Blue cohosh or Caulophyllum thalictroides is a perennial herb native to the Eastern region of North America. The herb was used extensively by the Native Americans as part of a large herbal pharmacopoeia which was used to address a wide variety of conditions. Early European explorers were introduced to blue cohosh when they first reached the United States, and many of them found the herb helpful, especially for gynecological health problems. Blue cohosh is not related to black cohosh, an herb in an entirely separate botanical grouping.
In the wild, blue cohosh can grow up to three feet (one meter) tall, with yellow green to purplish flowers which develop into dark blue-black berries. The leaves are ternately compound, meaning that each leaf has three distinct leaflets. The part of the plant which is used is the root, which may be dried and ground up or used to create tinctures and herbal preparations. Like many herbal remedies, the strengths of these preparations vary, depending on how they are prepared and the particular plants used to create them. As a result, dosage recommendations for blue cohosh may vary.

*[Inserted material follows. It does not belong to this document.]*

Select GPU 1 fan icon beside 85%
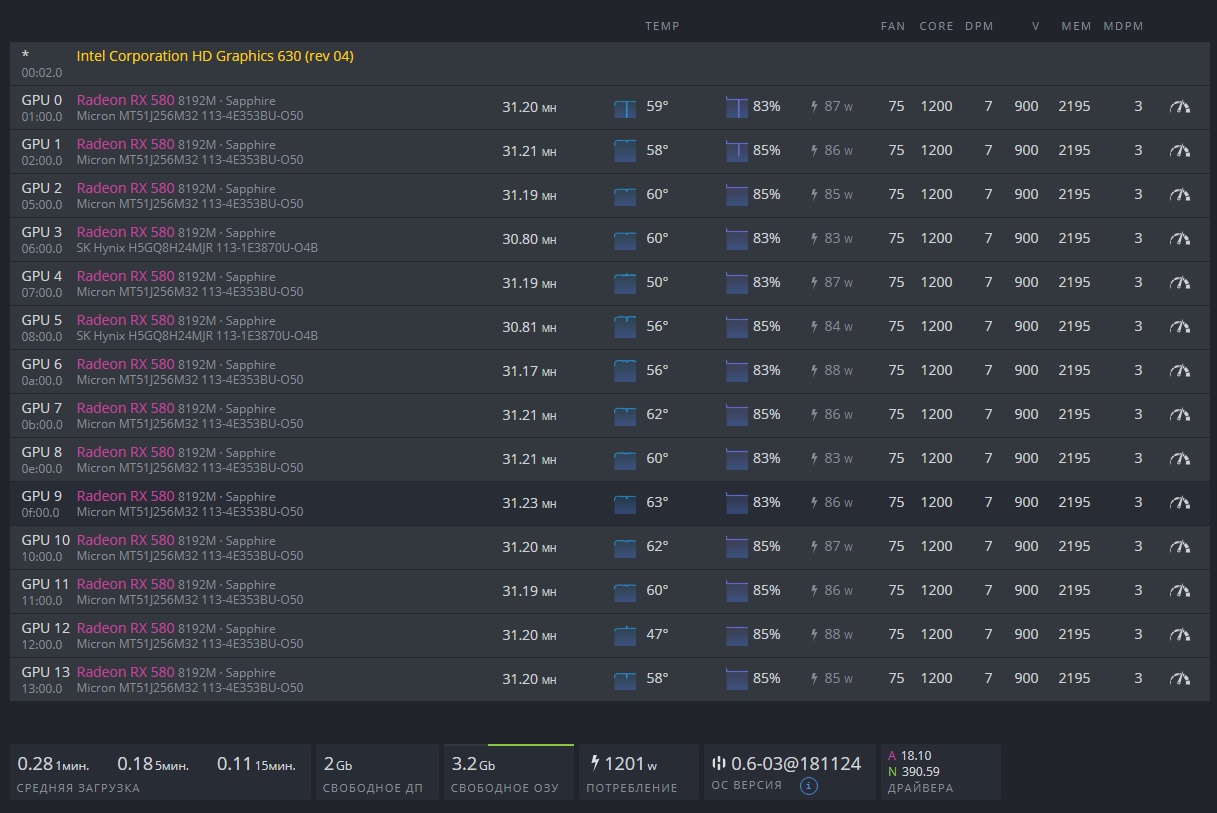Screen dimensions: 1217x813 tap(737, 152)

The herb appears to have a number of functions. During childbirth, it can ease the spasms of uterine contractions, making the laboring mother more comfortable. In women who are not pregnant, it can stimulate menstrual flow, and in people of all genders it is used as a diuretic and to help break fevers. Blue cohosh has a large number of minerals which may interact with compounds in the plant to bring about these effects; because it is used so often for gynecological issues, blue cohosh is sometimes called the “woman's friend,” and it is also known as squaw root.
People who have been diagnosed with stomach complaints such as ulcers or acid reflux syndrome should avoid blue cohosh, as should people with heart problems and high blood pressure. Blue cohosh is also not recommended for pregnant woman unless they are under medical supervision, as it can stimulate premature labor. Like other herbal remedies, blue cohosh can also interfere with some prescription medications, and it is a very good idea to consult a doctor before using the drug.
A high concentration of alkaline minerals can make blue cohosh unsafe for long term use, which is usually defined as three months or more. The herb can also cause intestinal discomfort and it has been associated with liver disease. If signs of health problems appear after a patient takes blue cohosh, he or she should discontinue use of the drug immediately.